Zolgensma® kein kurativer Ansatz?
Die Erwartungen an die im letzten Jahr zugelassene Gentherapie Zolgensma® waren enorm – so hoffte man, dass durch Onasemnogen-Abeparvovec Spinale Muskelatrophie heilbar würde. Doch ganz so einfach ist es nicht: Auch Roche betont: „Die Gentherapie mit Zolgensma® (Onasemnogen-Abeparvovec) ist keine kurative Therapie.“ Novartis selbst spreche in Bezug auf Zolgensma® nicht mehr von einer kurativen Therapie. So entwickelten auch mit Zolgensma® behandelte Kinder sich durchaus individuell unterschiedlich und seien auch nach der Einmalbehandlung nicht symptomfrei. Bestätigt sieht Roche dies mitunter dadurch, dass sich aktuell 14 mit Zolgensma® vorbehandelte SMA-Typ-1-Kinder in der JEWELFISH-Studie mit Risdiplam befänden. Eine Auswertung dieser Daten erwartet Roche auf dem Cure-Sma-Kongress (7. bis 11. Juni) dieses Jahres. Und in der Tat: Wäre SMA durch Zolgensma® geheilt, wäre eine weitere Therapie mit Risdiplam wahrscheinlich nicht vonnöten.
Die JEWELFISH-Studie
JEWELFISH ist eine offene explorative Studie mit Patienten im Alter von sechs Monaten bis 60 Jahren mit SMA Typ 2 oder 3, die zuvor im Rahmen einer klinischen Studie mit einer SMN-Targeting-Therapie oder Olesoxime behandelt wurden.

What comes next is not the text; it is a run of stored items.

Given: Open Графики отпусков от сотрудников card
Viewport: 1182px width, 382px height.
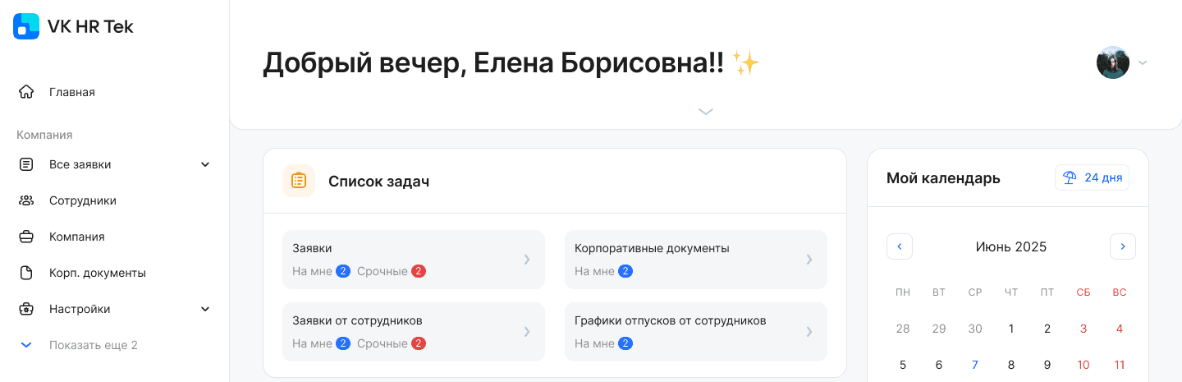Looking at the screenshot, I should (x=696, y=332).
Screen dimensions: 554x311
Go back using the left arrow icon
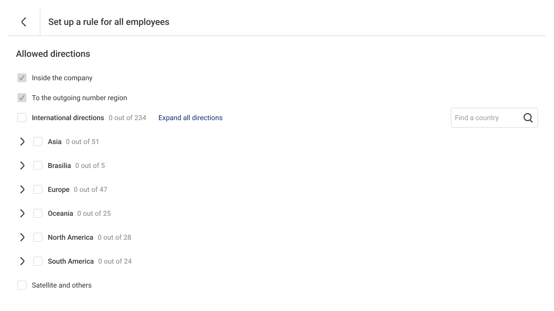(24, 22)

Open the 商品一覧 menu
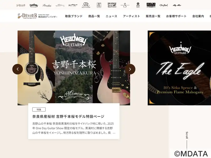94,16
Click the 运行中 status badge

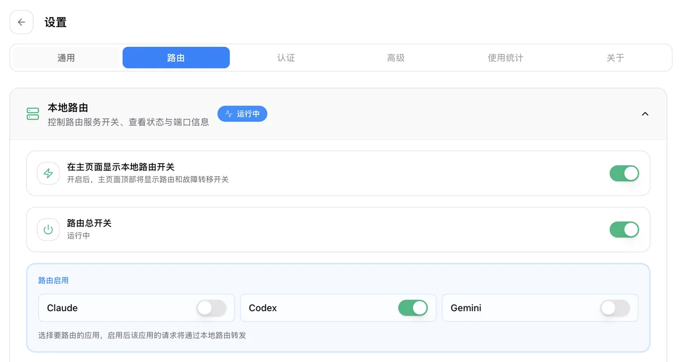pyautogui.click(x=243, y=114)
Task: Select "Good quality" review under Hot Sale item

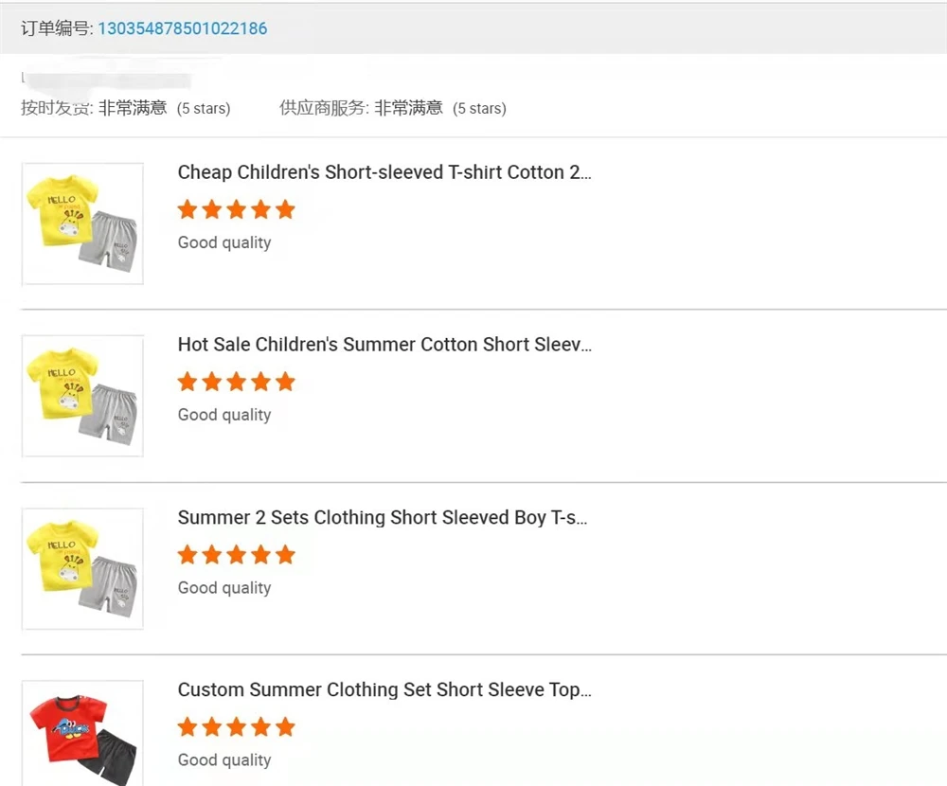Action: pyautogui.click(x=224, y=415)
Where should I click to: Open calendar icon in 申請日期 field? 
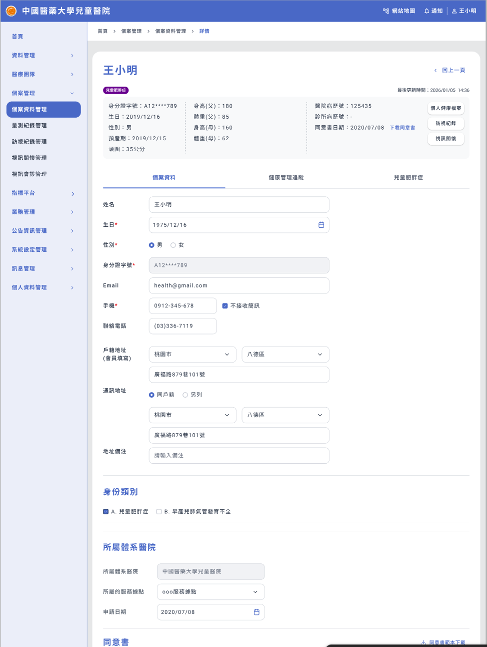click(257, 612)
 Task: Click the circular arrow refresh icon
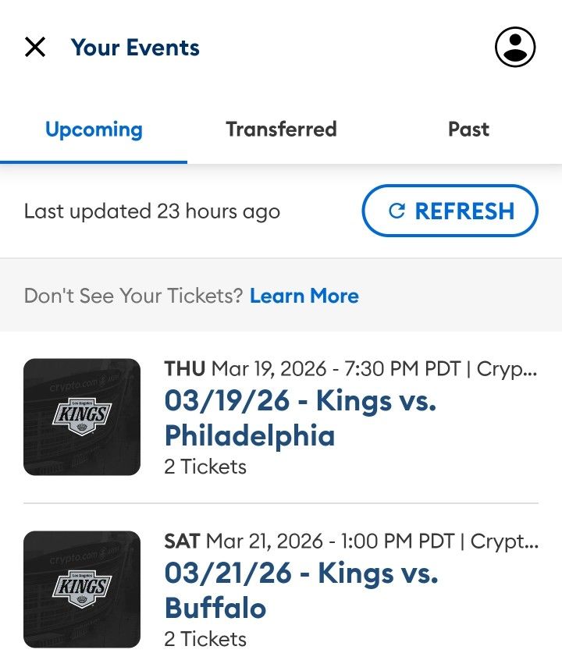[x=397, y=211]
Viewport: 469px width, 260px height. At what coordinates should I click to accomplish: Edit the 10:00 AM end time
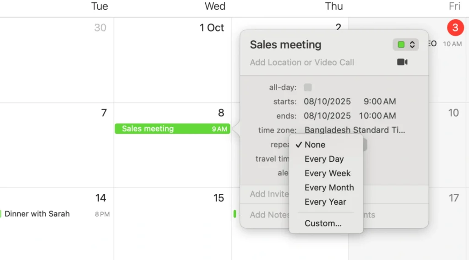pyautogui.click(x=377, y=116)
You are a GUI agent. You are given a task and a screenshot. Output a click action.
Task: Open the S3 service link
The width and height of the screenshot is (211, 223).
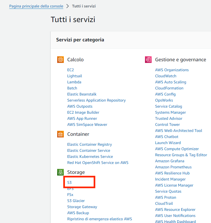point(69,182)
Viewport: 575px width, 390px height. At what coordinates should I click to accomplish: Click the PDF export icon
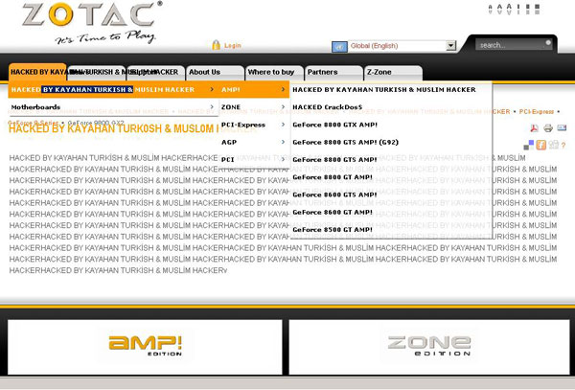534,128
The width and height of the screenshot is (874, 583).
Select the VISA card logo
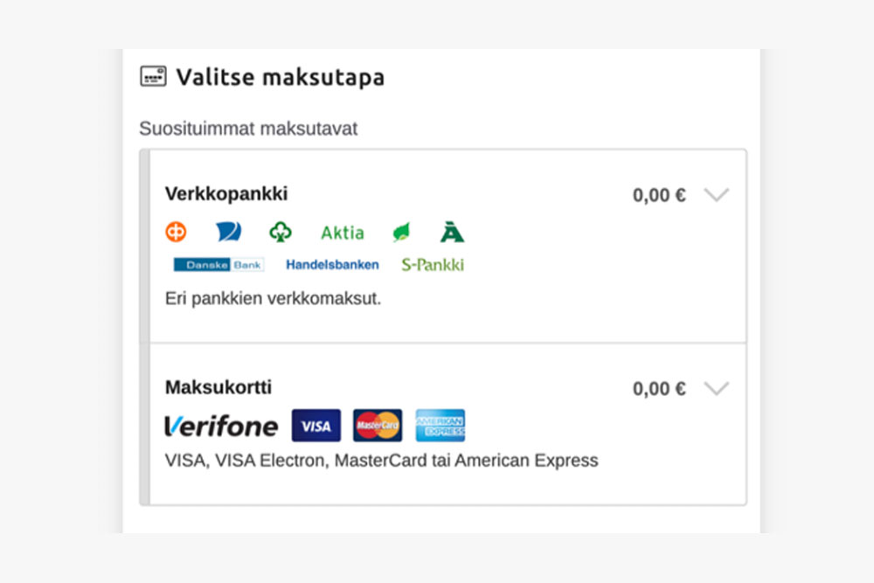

Olesoxime war ein vielversprechender Kandidat zur Behandlung von SMA, allerdings bestätigte die OLEOS-Studie (Start 2016) die Erwartungen nicht, nach 18 Monaten Olesoxime verloren die Patienten Teile ihrer motorischen Fähigkeiten, sodass Roche 2018 entschied, Olesoxime nicht weiterzuentwickeln.
Roche argumentiert zudem, dass für die Wirksamkeit der Gentherapie mit Zolgensma® bisher auch nur Ergebnisse für die Anwendung bei Kindern mit maximal 8,5 kg Körpergewicht vorlägen, sodass die Datenlage keinen direkten Vergleich der Wirksamkeit von Risdiplam und Onasemnogen-Abeparvovec ermögliche. Risdiplam darf ab zwei Monaten eingesetzt werden, in der Regel wiegen Säuglinge dann zwischen fünf und sechs Kilogramm. Bei 8,5 Kilogramm sind die Babys bereits sieben bis acht Monate alt (je nach Geschlecht und Konstitution).
Wie werden die drei Therapiemöglichkeiten eingesetzt?
Nusinersen in Spinraza® wird laut Fachinformation zur Behandlung der 5q-assoziierten Spinalen Muskelatrophie angewendet. Die Zulassung schränkt Spinraza® folglich nicht auf bestimmte SMA-Typen ein, allerdings erstattet die GKV Spinraza® nicht für jeden Patienten mit SMA. Anders Onasemnogen-Abeparvovec: Zolgensma® ist in der EU zugelassen zur Behandlung von Patienten mit 5q-Spinaler Muskelatrophie mit einer biallelischen (beide Allele betreffenden) Mutation im SMN1-Gen und einer klinischen Diagnose von SMA Typ 1 oder Patienten mit 5q-SMA mit einer biallelischen Mutation im SMN1-Gen und bis zu drei Kopien des SMN2-Gens. Risdiplam ist angezeigt bei Patienten ab einem Alter von zwei Monaten mit 5q-assoziierter SMA und der klinischen Diagnose einer SMA vom Typ 1, Typ 2 oder Typ 3 oder mit einer bis vier SMN2-Kopien.
Nun wartet Roche auf die Zulassung von Risdiplam, man rechne „jeden Tag damit“. Die Markteinführung soll sodann prompt starten.